◆ Work order
Restate word for word the material below, starting at the line that contains "The height and width of the screenshot is (1702, 957)." and stopping after the last line; skip pictures.

◆ Input
__________________________________________________
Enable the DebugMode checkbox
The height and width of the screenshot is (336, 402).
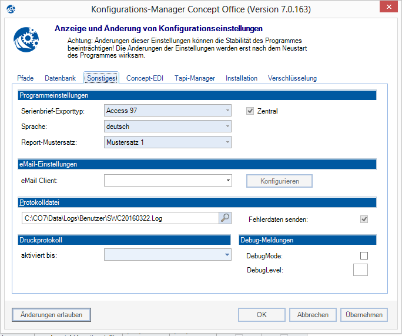364,255
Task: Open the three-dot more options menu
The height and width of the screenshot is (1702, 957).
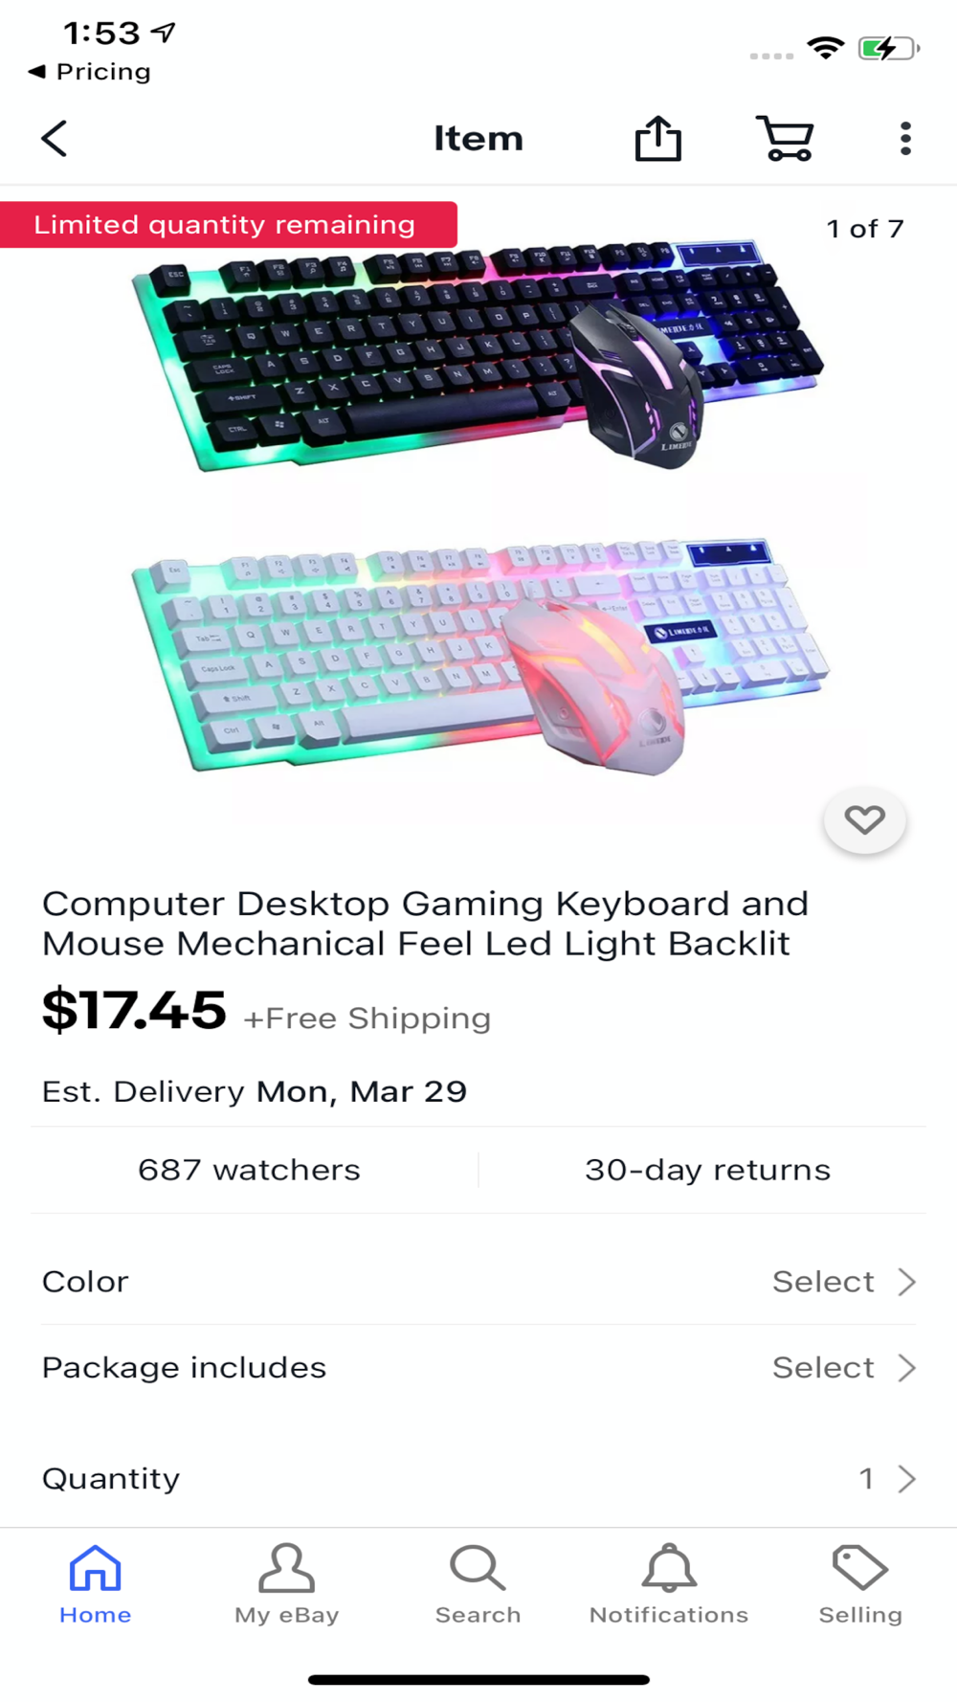Action: click(905, 139)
__________________________________________________
◆ Your solution
The height and width of the screenshot is (1702, 957).
Action: click(905, 139)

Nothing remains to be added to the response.